- **What you need to do**:
Starting at the line containing "Lynn (308, 1777)" and ending after the line containing "The height and", rewrite those lines with "Programming" changed to "Settings" and nothing else altered.

* BEGIN Material for the task *

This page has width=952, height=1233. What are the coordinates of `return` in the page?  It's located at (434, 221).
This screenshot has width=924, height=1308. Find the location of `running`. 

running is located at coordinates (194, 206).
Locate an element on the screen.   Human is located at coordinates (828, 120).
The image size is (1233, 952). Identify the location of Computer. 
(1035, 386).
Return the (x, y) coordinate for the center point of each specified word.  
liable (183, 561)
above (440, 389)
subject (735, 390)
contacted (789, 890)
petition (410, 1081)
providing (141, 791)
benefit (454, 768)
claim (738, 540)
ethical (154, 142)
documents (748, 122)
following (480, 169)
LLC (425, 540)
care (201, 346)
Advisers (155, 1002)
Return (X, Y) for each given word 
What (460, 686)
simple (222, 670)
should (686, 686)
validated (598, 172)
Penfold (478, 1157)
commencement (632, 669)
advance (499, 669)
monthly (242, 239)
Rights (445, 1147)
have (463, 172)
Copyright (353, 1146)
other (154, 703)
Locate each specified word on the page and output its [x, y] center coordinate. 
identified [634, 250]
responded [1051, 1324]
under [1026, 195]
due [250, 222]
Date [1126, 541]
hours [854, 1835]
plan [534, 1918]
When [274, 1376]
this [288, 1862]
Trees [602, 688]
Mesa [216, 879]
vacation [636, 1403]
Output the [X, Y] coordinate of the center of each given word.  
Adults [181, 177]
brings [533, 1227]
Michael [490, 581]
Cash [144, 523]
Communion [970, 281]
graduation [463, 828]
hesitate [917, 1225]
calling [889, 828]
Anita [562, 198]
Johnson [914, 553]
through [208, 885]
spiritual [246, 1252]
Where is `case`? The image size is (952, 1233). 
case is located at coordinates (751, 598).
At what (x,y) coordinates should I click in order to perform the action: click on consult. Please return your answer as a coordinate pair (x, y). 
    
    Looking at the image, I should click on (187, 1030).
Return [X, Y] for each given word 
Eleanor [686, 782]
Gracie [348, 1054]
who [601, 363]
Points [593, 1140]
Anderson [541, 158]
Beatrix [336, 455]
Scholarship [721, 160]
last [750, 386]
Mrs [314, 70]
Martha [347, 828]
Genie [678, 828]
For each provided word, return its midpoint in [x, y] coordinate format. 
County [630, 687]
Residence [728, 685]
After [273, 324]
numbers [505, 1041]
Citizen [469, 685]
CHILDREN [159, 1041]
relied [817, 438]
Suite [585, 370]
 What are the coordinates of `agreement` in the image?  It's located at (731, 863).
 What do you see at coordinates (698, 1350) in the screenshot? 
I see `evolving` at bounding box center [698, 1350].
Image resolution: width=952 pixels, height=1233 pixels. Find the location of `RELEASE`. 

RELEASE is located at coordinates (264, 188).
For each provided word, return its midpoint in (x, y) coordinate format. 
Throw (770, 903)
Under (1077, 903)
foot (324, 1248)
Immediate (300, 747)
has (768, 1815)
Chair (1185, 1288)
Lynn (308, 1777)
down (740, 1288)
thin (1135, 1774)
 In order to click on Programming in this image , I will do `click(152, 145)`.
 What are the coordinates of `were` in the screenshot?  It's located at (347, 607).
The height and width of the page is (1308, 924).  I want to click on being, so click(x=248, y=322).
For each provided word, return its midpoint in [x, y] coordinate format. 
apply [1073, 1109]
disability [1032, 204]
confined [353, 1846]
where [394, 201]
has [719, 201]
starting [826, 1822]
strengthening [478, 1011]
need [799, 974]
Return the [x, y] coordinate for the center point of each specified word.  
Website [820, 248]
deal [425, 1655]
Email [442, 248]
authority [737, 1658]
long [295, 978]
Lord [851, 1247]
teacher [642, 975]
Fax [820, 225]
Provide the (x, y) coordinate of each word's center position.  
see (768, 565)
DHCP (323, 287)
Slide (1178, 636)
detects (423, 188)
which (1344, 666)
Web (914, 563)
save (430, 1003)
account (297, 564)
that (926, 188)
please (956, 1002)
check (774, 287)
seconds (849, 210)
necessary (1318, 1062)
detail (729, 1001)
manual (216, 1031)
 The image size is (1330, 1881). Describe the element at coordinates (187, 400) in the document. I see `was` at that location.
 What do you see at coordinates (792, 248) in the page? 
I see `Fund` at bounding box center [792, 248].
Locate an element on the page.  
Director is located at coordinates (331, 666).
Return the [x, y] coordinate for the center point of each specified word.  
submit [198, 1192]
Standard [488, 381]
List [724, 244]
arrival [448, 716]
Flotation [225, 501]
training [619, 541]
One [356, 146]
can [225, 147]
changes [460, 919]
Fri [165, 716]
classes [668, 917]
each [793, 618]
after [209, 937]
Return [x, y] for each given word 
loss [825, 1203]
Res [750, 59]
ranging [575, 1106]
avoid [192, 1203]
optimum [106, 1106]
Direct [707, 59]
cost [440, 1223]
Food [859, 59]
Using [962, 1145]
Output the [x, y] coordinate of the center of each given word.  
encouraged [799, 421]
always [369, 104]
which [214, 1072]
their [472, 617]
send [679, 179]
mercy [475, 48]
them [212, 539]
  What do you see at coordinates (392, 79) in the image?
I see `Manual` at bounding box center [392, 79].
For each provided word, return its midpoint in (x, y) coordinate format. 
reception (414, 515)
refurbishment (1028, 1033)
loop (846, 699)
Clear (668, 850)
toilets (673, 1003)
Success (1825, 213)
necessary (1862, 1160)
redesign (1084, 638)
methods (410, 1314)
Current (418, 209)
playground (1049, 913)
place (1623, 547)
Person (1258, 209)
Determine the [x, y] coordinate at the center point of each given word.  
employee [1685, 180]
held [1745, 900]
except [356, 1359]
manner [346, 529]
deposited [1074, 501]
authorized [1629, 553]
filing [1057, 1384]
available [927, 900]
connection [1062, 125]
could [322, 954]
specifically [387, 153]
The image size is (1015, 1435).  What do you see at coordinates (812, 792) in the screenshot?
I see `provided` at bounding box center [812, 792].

* END Material for the task *

- **Problem solution**:
Lynn (308, 1777)
down (740, 1288)
thin (1135, 1774)
 In order to click on Settings in this image , I will do `click(152, 145)`.
 What are the coordinates of `were` in the screenshot?  It's located at (347, 607).
The height and width of the page is (1308, 924).  I want to click on being, so click(x=248, y=322).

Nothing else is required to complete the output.